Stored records
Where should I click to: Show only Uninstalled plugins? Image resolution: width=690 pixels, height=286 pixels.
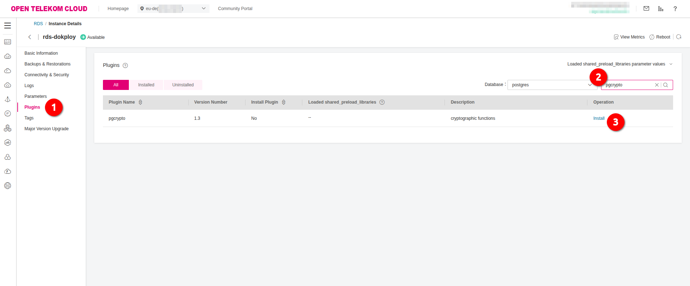[183, 85]
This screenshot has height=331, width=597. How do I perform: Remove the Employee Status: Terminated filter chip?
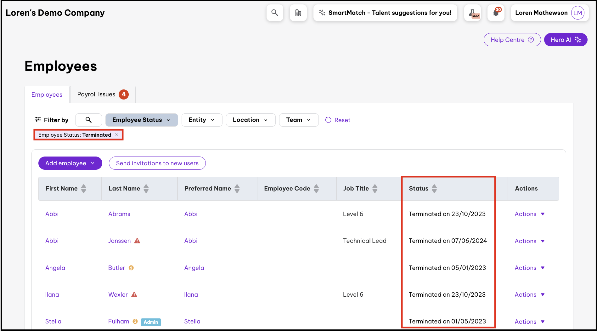tap(117, 135)
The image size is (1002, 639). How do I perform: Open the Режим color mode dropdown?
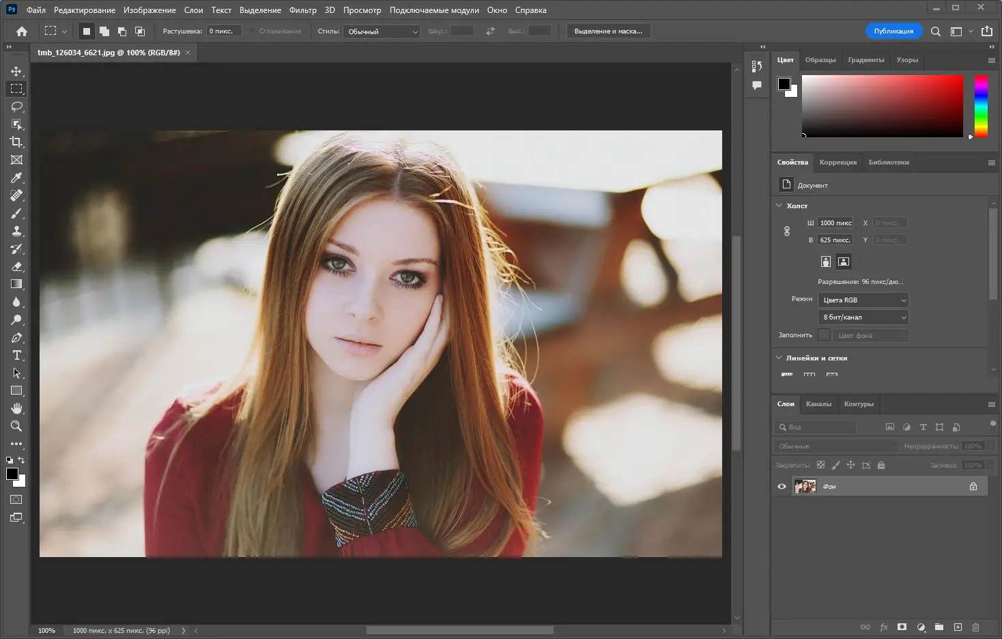tap(863, 300)
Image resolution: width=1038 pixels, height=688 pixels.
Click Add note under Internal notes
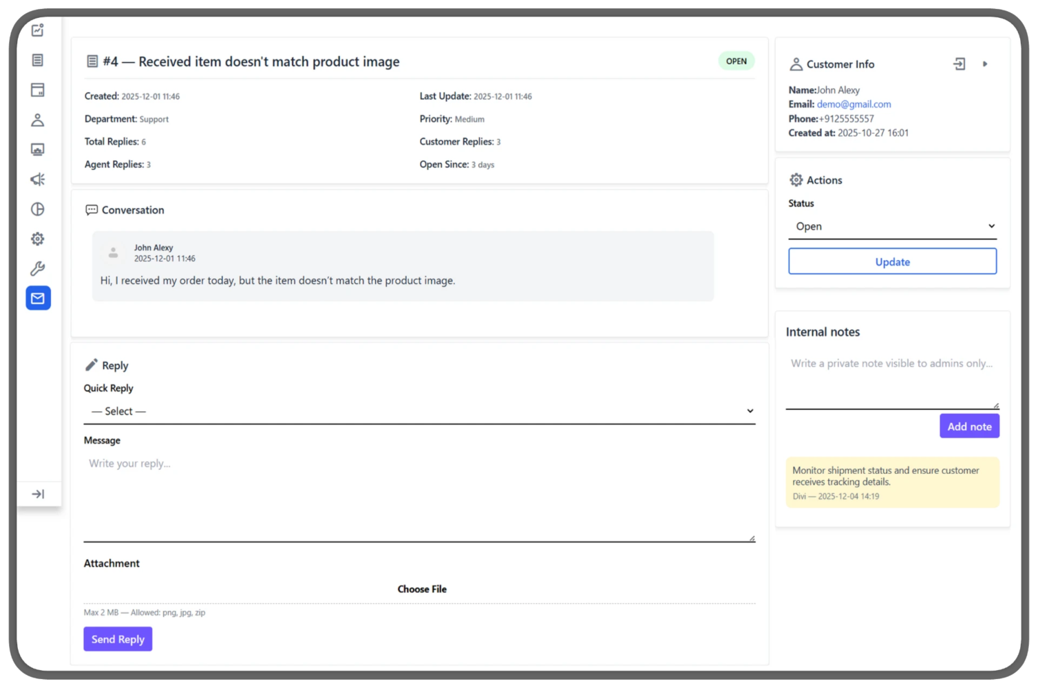(x=969, y=426)
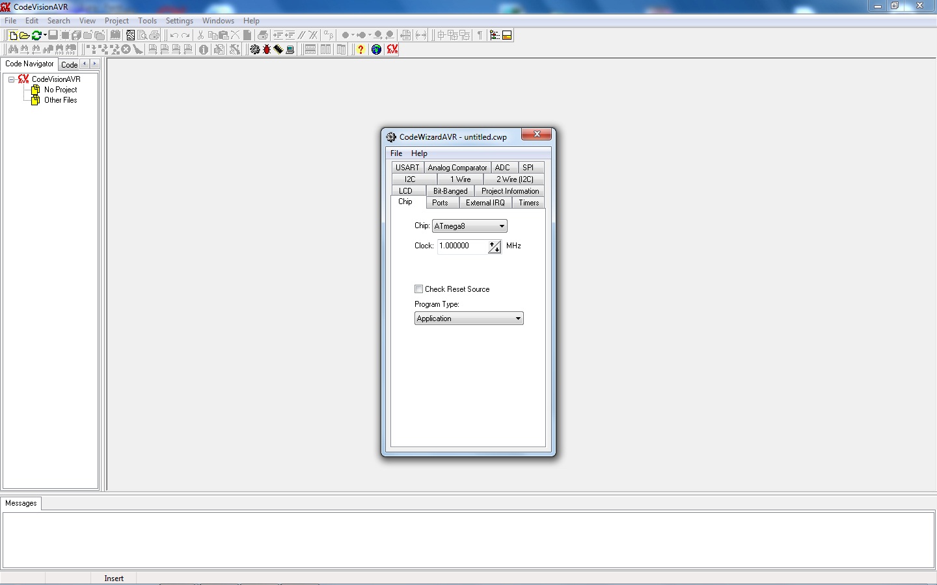Create a new file from toolbar
Screen dimensions: 937x585
click(x=13, y=35)
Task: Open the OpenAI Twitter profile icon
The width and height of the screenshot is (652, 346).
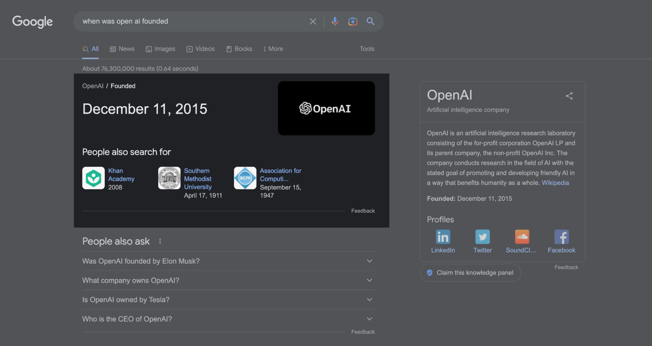Action: [x=482, y=237]
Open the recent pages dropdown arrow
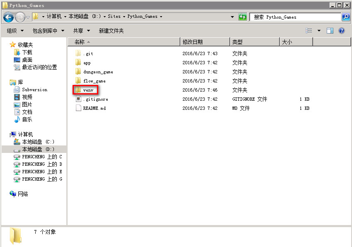 coord(28,17)
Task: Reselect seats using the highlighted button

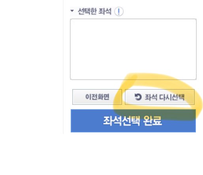Action: (160, 97)
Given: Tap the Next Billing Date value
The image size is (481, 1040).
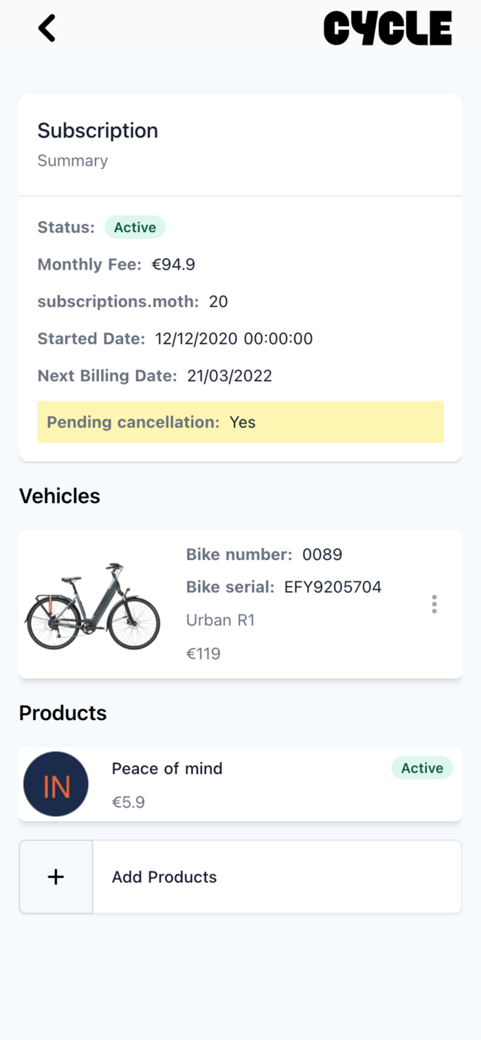Looking at the screenshot, I should [230, 375].
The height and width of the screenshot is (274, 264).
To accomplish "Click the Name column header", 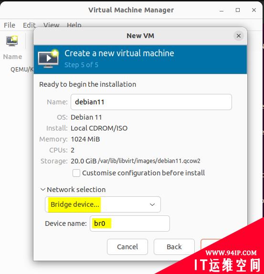I will [x=12, y=57].
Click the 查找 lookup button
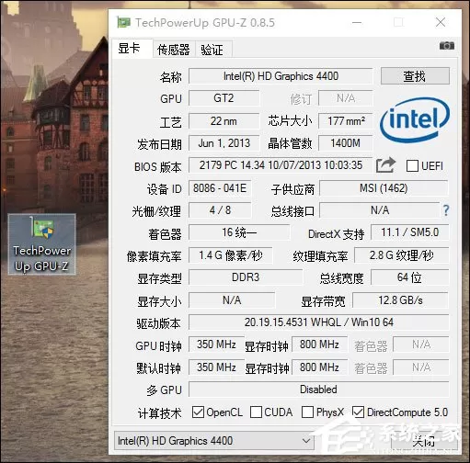Viewport: 470px width, 463px height. pyautogui.click(x=415, y=76)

▶ PROBLEM TO SOLVE
Provide the lines again, unchanged, from where the data above begins through the line containing "Image resolution: width=1038", both ends included, omitting pictures and adding nothing.

▶ RESULT OF THE TASK
Where should I click to: Show only Uninstalled plugins? Image resolution: width=690 pixels, height=286 pixels.
[183, 85]
This screenshot has height=331, width=597. How do I perform: Remove the Employee Status: Terminated filter chip?
tap(117, 135)
The image size is (1002, 639). How do I perform: Open the Режим color mode dropdown?
tap(863, 300)
Image resolution: width=1038 pixels, height=688 pixels.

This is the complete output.